Da mesma forma, vimos que alguns podem surgir por outras causas, mas isso não os impede de redirecionar suas demandas e estratégias para questões de saúde pública (Articulação dos Povos Indígenas do Brasil diante da pandemia da Covid-19), ou reivindicar seu direito à saúde (Movimento dos Trabalhadores Desempregados).

Os movimentos sociais são importantes e têm sido o mecanismo que vários grupos têm usado historicamente para lutar por seus direitos. Vimos que eles podem influenciar a criação de leis (Movimento pelos Nossos Desaparecidos) ou a modificação de algumas leis (União de Mães de Anjos e Grupo Multidisciplinar).

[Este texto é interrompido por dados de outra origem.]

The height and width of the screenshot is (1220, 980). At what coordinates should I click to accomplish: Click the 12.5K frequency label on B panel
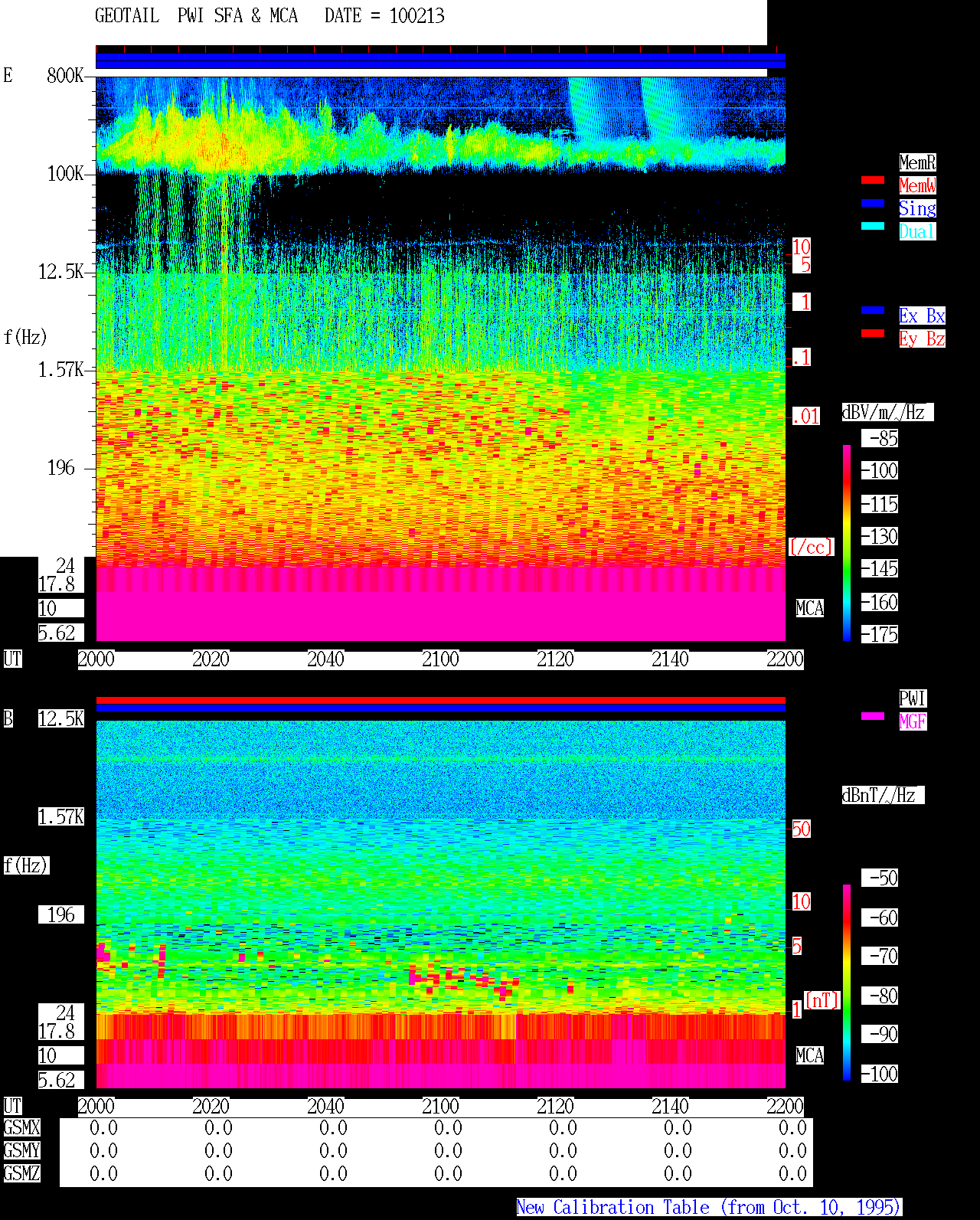pyautogui.click(x=61, y=719)
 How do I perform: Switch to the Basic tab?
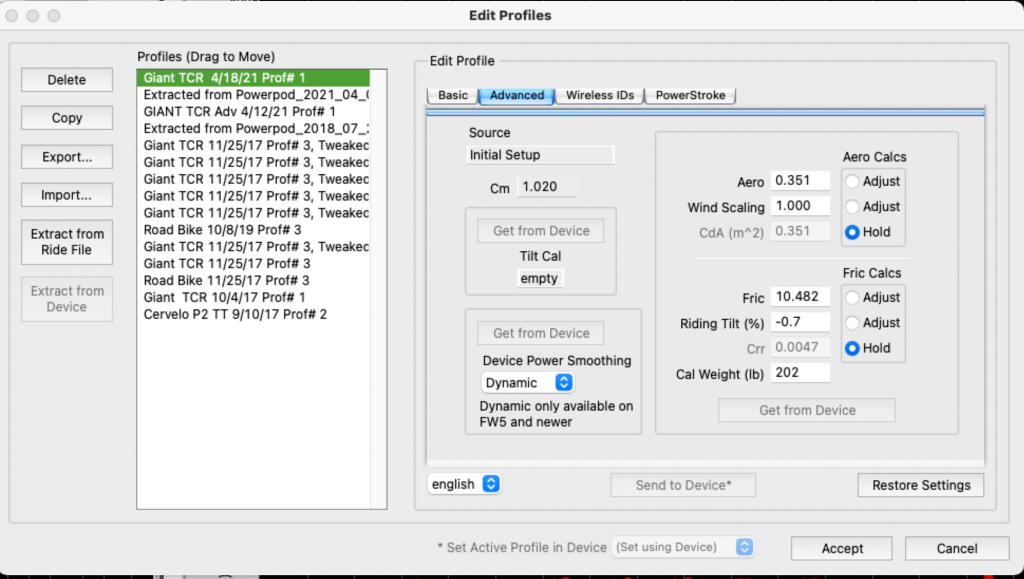pos(452,96)
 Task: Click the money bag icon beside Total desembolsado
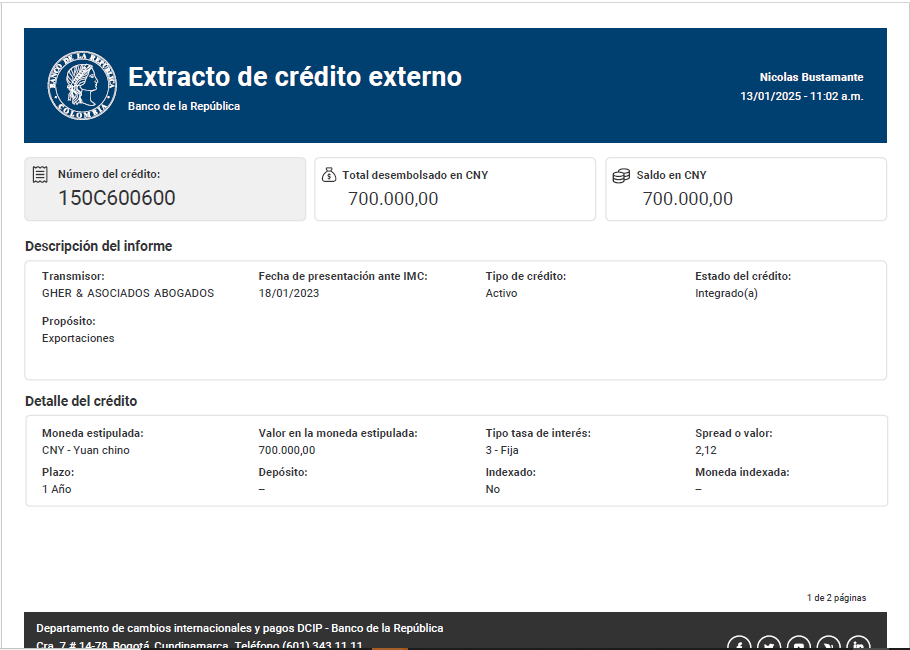329,175
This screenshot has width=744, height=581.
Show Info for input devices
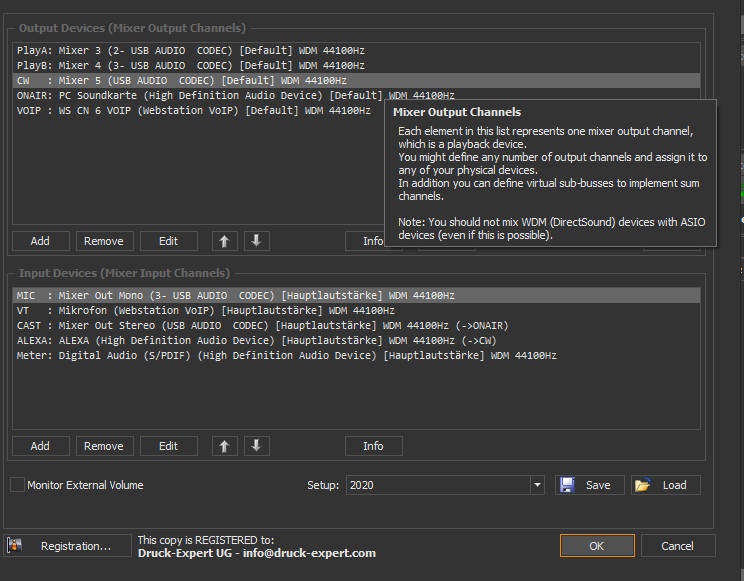[x=374, y=446]
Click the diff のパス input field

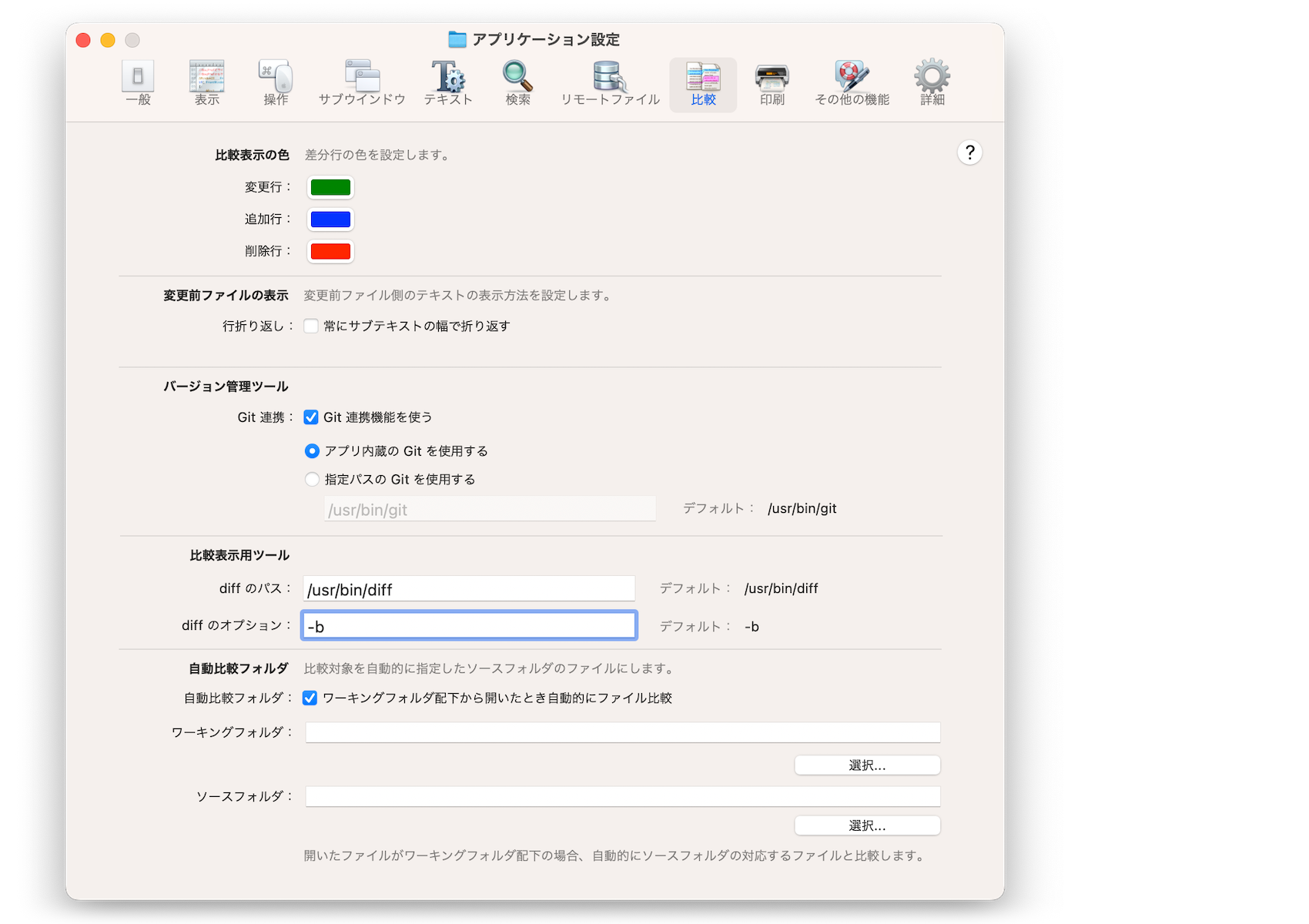coord(469,589)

Os movimentos sociais não agem sozinhos, mas frequentemente apoiam outros movimentos em certos momentos sociais, políticos ou relacionados à saúde. Eles também recebem conselhos de acadêmicos e organizações internacionais para construir propostas e podem usar a imprensa para denunciar, exigir e se tornar visível para a sociedade e para o mundo. Hoje, os movimentos sociais fazem uso de plataformas digitais para o ativismo e para manter vivas suas lutas e demandas.

Resumo da aula

Nesta aula você acompanhou, em um primeiro bloco, uma breve história dos movimentos sociais na América Latina nos últimos 50 anos que surgiram em resposta a problemas e emergências de saúde pública, ou por outras causas, mas que se organizaram para exigir seu direito à saúde. Em uma segunda seção, abordamos as respostas, exigências e estratégias que alguns movimentos desenvolveram diante da pandemia da Covid-19.